Of course, $376 million of that came in restricted stock that will vest over a 10-year period, with Cook’s salary topping out at roughly $900,000. Still, that's a pretty high mark-up from the $1 salary Jobs commanded.
To be fair, Apple had a pretty fine year and saw fit to share the wealth with investors recently with its first dividend in nearly a decade. But compare that to Rupert Murdoch, whose pay package increased nearly 47 percent to $33.3 million in 2011 — a year that saw News Corp. embroiled in a phone-hacking scandal that resulted in a parliamentary investigation in the U.K., a botched attempt at buying full-ownership of BSkyB and a badly damaged reputation.
Needless to say there was lots of bad blood at last year's annual shareholder's meeting.
Some public companies have yet to file proxy statements detailing the pay packages of their top executives, so it's not clear how the executives of Comcast and Google fared, for example. However, based on a preliminary survey of the major entertainment and media fiefdoms, it still pays to wear the crown.

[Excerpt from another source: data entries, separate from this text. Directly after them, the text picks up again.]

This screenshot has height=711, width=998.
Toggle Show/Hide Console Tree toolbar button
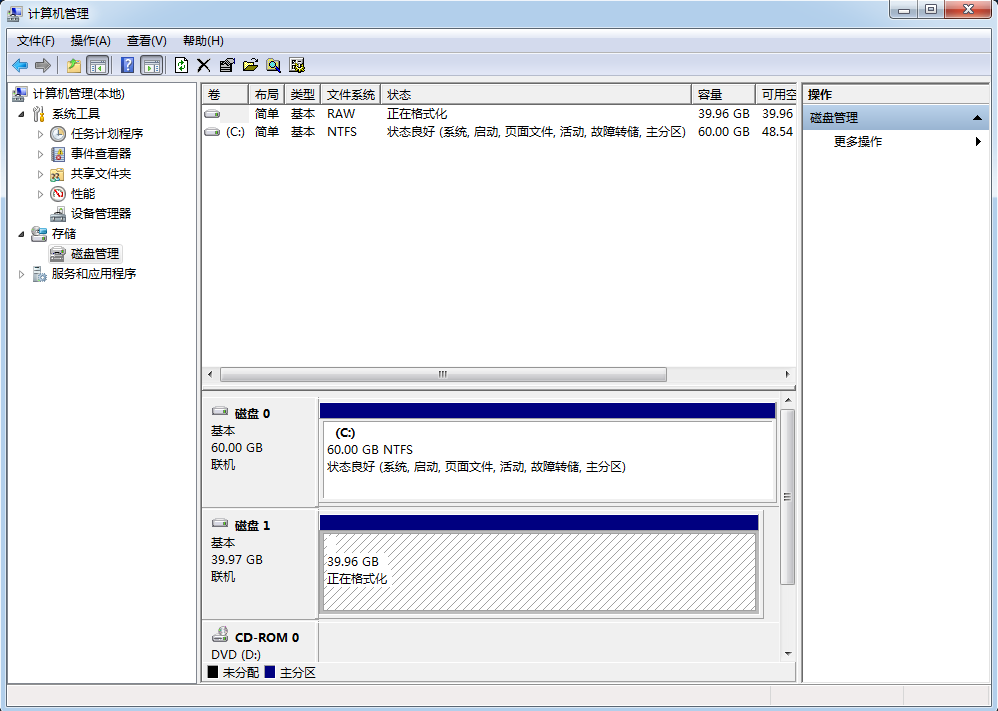97,65
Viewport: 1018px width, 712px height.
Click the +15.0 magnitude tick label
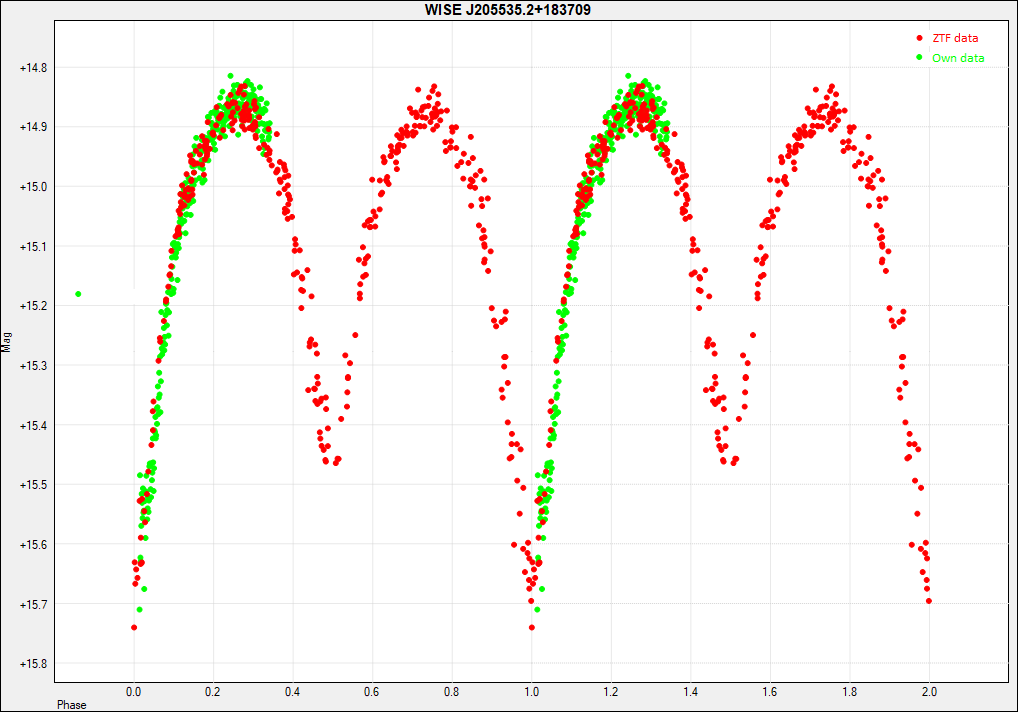pyautogui.click(x=33, y=187)
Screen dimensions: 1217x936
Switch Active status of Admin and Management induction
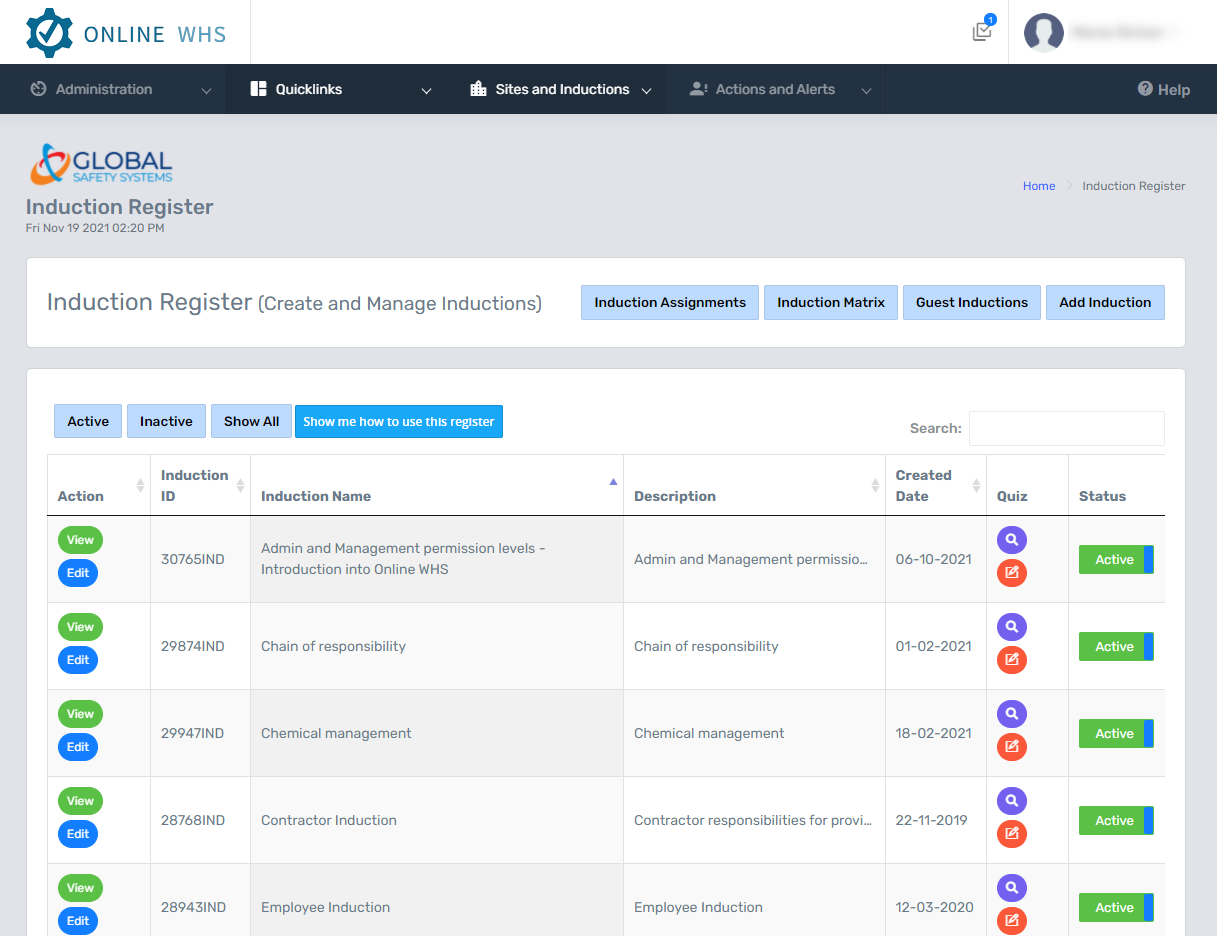click(x=1115, y=560)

To be sure, there were a few executives who backed away from the trough. Time Warner had a strong year, posting earnings of $2.9 billion and an 8 percent jump in revenue to $29 billion, thanks in no small part to the box-office success of the final “Harry Potter” film and its thriving TV unit. Yet Chairman and CEO Jeff Bewkes kept his compensation package more or less unchanged at $25.9 million.

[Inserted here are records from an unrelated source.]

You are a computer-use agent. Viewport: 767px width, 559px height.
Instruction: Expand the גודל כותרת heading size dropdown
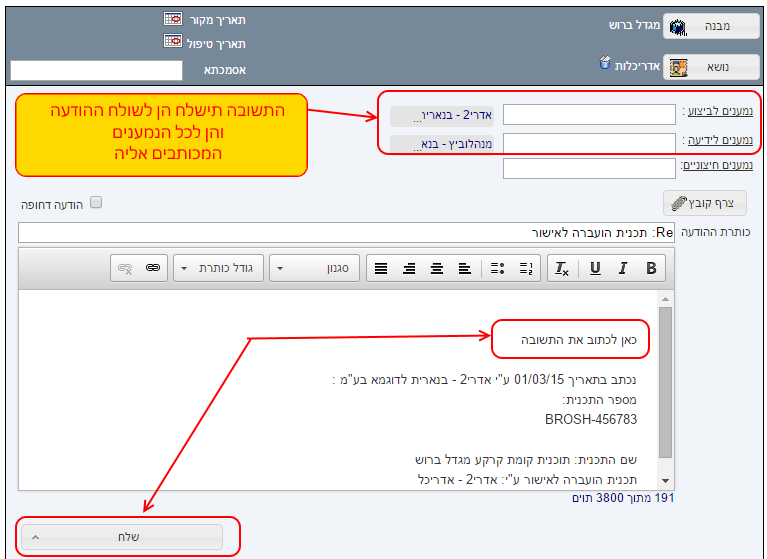click(218, 268)
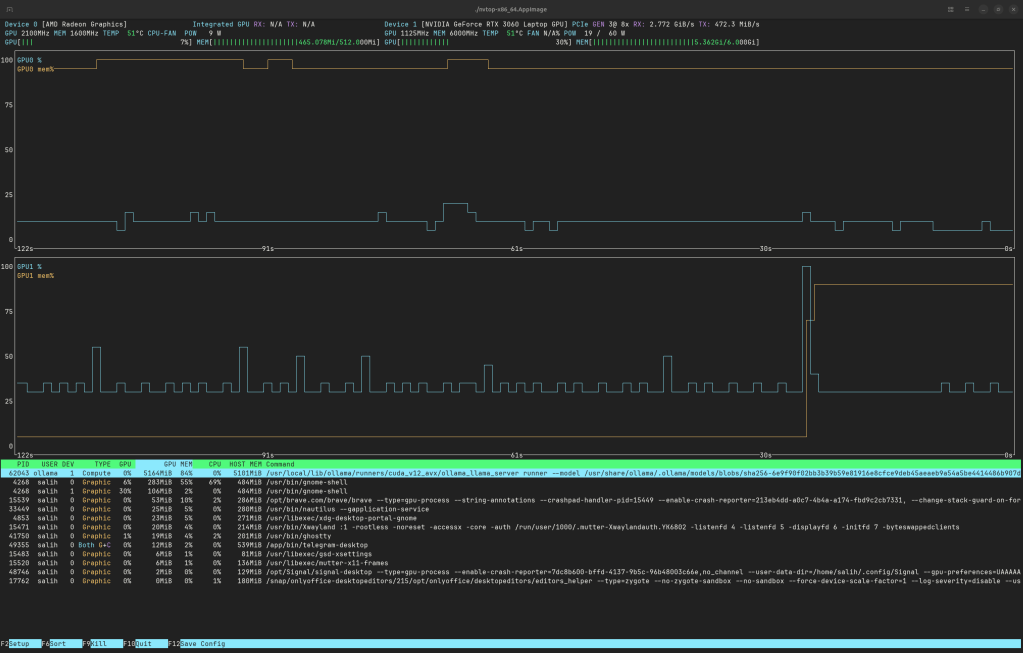Open new tab via title bar icon
1023x653 pixels.
[10, 9]
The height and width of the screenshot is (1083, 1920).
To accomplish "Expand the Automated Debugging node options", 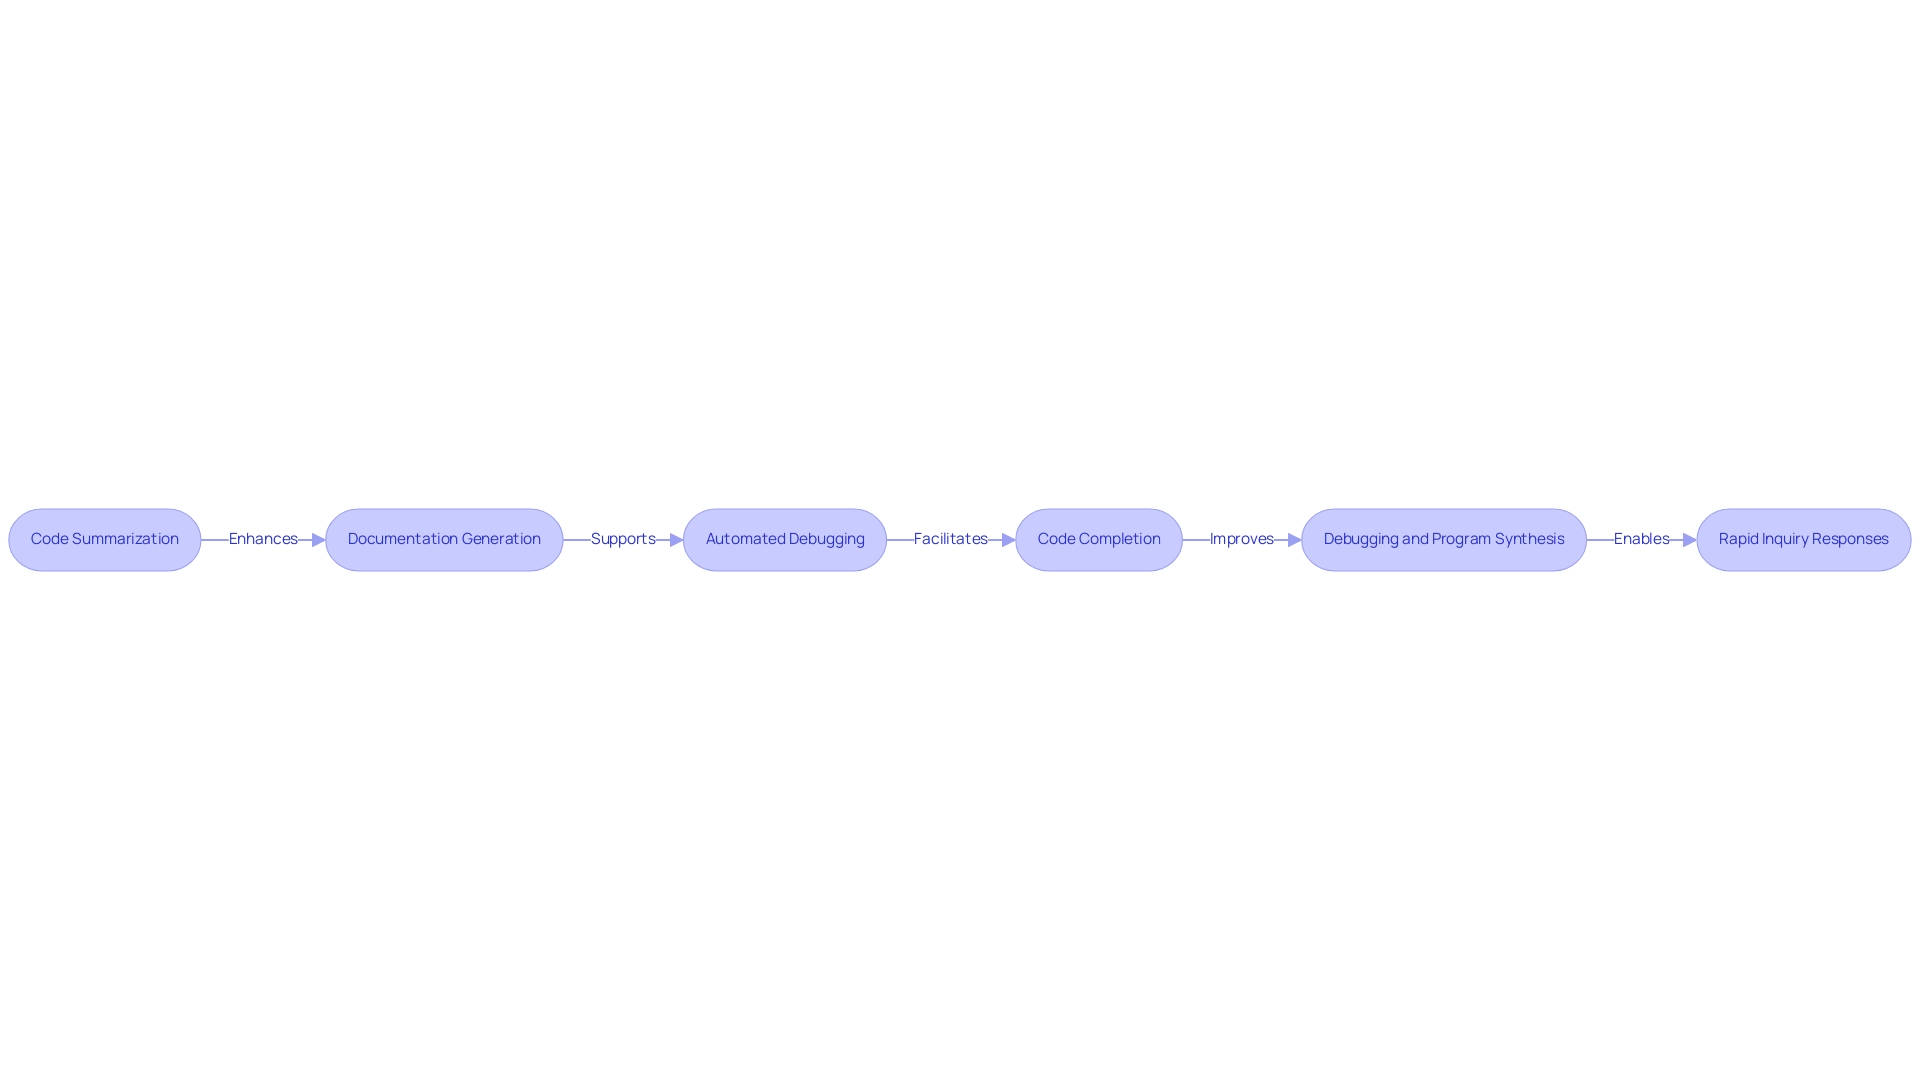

Over at DreamWorks Animation, CEO Jeffrey Katzenberg's package dropped 40 percent to $4 million. That kind of wallet-lightening may have been necessary in a year that saw DWA’s revenue and earnings fall 10 percent and 48 percent respectively as the company struggled to withstand the overall decline in the DVD market and tighter competition in the family film space.
Then there’s Netflix's Hastings. His total compensation nearly doubled to $9.3 million last year, though the founder of the red envelope company announced in public filings that he will take a $1.5 million pay cut in 2012. Investors aren’t weeping.
Under Hastings, Netflix clumsily introduced a price hike to its most popular subscription package and after facing customer defections was forced to abandon a plan to spin-off its DVD-by-mail business into a separate company called Qwikster. No longer the belle of the NASDAQ, Netflix has seen its shares plunge from roughly $300 in July to approximately $100 today.
Though Apple's Cook may have turned heads with his 2011 pay package, Silicon Valley doesn't reward its top executives with the same kind of money routinely doled out in Hollywood, preferring to give them a larger stake in the company instead.
Take Amazon founder and CEO Jeff Bezos. The internet innovator's total compensation may have topped $1.6 million in 2011, but his annual salary remained a lowly $81,840 for the third straight year. The rest of the package is largely ascribed to expenses relating to security and corporate travel.
Of course, Bezos owns about 20 percent of the online retailer’s outstanding shares, a stake worth north of $16.6 billion.
With that kind of nest egg, it’s easy to be thrifty.
Diane Garrett contributed to this report.